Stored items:

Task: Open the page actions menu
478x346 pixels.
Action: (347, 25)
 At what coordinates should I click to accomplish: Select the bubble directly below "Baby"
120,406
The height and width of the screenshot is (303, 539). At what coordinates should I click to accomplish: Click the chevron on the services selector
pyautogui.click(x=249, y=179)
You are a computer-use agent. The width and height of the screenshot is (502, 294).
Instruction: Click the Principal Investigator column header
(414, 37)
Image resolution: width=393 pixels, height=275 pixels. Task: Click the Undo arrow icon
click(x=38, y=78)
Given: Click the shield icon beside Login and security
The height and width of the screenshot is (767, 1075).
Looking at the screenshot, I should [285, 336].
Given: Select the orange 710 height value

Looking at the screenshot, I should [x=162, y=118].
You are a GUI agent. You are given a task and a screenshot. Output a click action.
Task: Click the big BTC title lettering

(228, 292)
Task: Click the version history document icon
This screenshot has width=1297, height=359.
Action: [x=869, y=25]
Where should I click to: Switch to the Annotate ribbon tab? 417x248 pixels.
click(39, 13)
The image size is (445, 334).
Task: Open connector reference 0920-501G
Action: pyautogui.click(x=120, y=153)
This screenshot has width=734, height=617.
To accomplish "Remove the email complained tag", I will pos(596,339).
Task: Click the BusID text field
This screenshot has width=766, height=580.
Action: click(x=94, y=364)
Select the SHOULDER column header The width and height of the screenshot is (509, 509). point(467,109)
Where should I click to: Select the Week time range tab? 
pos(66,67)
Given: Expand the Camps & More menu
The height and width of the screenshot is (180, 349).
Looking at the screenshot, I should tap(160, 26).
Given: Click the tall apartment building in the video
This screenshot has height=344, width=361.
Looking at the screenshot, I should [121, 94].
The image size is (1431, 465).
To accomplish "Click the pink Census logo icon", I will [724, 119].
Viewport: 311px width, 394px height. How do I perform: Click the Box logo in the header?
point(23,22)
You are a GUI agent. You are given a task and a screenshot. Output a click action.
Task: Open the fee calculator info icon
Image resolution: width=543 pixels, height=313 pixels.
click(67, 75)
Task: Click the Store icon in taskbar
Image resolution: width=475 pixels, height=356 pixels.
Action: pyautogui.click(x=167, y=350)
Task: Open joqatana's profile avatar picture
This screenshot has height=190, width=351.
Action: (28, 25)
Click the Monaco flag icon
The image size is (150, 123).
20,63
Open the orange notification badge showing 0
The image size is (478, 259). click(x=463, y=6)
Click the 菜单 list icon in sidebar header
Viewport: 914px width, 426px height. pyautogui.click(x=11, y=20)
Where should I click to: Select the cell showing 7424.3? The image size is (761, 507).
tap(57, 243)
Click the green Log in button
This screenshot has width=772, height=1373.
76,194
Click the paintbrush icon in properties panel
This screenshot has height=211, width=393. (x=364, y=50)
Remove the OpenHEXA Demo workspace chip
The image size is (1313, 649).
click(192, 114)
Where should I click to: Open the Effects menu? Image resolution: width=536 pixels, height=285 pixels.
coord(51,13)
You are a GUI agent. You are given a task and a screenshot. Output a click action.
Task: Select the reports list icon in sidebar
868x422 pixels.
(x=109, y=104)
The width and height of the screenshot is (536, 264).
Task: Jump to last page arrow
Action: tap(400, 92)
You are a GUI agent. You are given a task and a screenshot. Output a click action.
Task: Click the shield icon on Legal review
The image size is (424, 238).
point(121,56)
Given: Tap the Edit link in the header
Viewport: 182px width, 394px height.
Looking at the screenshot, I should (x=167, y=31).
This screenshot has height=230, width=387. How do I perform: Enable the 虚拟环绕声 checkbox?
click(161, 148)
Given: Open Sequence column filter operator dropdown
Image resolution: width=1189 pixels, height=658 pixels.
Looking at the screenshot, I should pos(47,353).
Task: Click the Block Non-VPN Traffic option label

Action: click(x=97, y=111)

Exercise:
Return only the number of lines in the entries that contain the string "shield".

Exercise output:
2